Fresh from leading the NSW Blues to a commanding 28-4 victory in the State of Origin series opener on Wednesday night, Sydney Roosters co-captain Boyd Cordner stepped up once more with a man-of-the-match performance to guide his side to a gutsy 18-16 win over a star-studded Broncos side at Allianz Stadium.
The Origin period is so taxing that representative stars either miss games or play reduced minutes when they return to club footy, but that wasn't the case on Saturday as Cordner punched out 80 minutes and scored two crucial tries to help the Tricolours move into the Telstra Premiership top four.
Less than 72 hours after the energy-sapping Origin I win at Suncorp Stadium in which he didn't miss a minute, Cordner scored a try to break the deadlock just before the break and then gave his side some breathing space with a gut-busting chase that few people in his position would have bothered with.
"The week that he's had, and then to go and play 80 minutes again – it's hard when he's sitting right next to you – but he needs to be lauded for what he did out there tonight," Roosters coach Trent Robinson said after the game.
"He broke open the game to score that try in the first half and then [scored again] to take it away to that 12-point lead in the second half.
"It's through the little efforts to kick-chase; it's not a carry that someone sees all the time. It's a kick-chase that usually ends up in having to make a tackle on somebody that not everybody notices. If you end up there enough like he does, you'll end up with the ball in your hands.
"It's just an incredible performance – what a week!"
His try on the stroke of half-time was somewhat reminiscent of Mitchell Pearce's effort for the Blues on Wednesday night, although Cordner wasn't having a bar of it when asked to compare the two scoring plays.
Instead, the humbly-spoken co-captain praised his teammates for their desperation in defence for the first 70 minutes, adding the Origin contingent were keen to repay their comrades with a strong showing just days after Wednesday's brutal encounter.
"We pride ourselves on backing up. We played a tough game of Origin but we want to turn up for the boys here because this is where we invest all our time and this is our home," Cordner said.
"To tell you the truth, I don't find it too difficult [to back up].
"Mentally I thought I was really good today. With the game on Wednesday night and how it went, I thought it was a really physical game so I wasn't at 100 per cent physically, but mentally I was sweet. I think that's what got me through tonight.
"It might sound a bit weird, but I actually don't mind backing up. Sometimes you find through the game that physically it's easier. I don't know how that works, but I don't mind it.
"To tell you the truth, I wouldn't have minded playing last night.
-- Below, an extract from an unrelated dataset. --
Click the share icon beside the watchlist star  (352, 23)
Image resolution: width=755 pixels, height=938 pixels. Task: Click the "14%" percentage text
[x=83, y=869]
I think it's because you're really calm going into the game because you're not thinking about it all week and you don't have to spend all that nervous energy worrying about the plays or the opposition as much, so you just go in with a clear head."
Robinson flirted with the idea pre-game to give his skipper a spell at some stage, but given the tight nature of the contest, he knew it would be impossible to drag the 24-year-old off Allianz Stadium even if he wanted to.
Cordner had every right to ask for a breather, but according to Roosters teammate – and Queensland foe – Aidan Guerra, he was always going to produce something special.
"He was never that guy [to make excuses]. He was always going to have a big one tonight," Guerra said.
"It's the players that continue to do that that build a legacy of their own. In the past, you look at the players that are legends of Origin, they're the ones that come back and do well. Boyd's sort of creating that legacy of his own.
"He's a player that plays every week – or twice this week – at 100 per cent so you come to expect that of him and that's why he's our captain and the captain of his state.
"He's a good friend of mine and you always want to see your mates go well. Unfortunately on Wednesday night it was at mine and Queensland's expense, but once we come back here, there's nothing in it."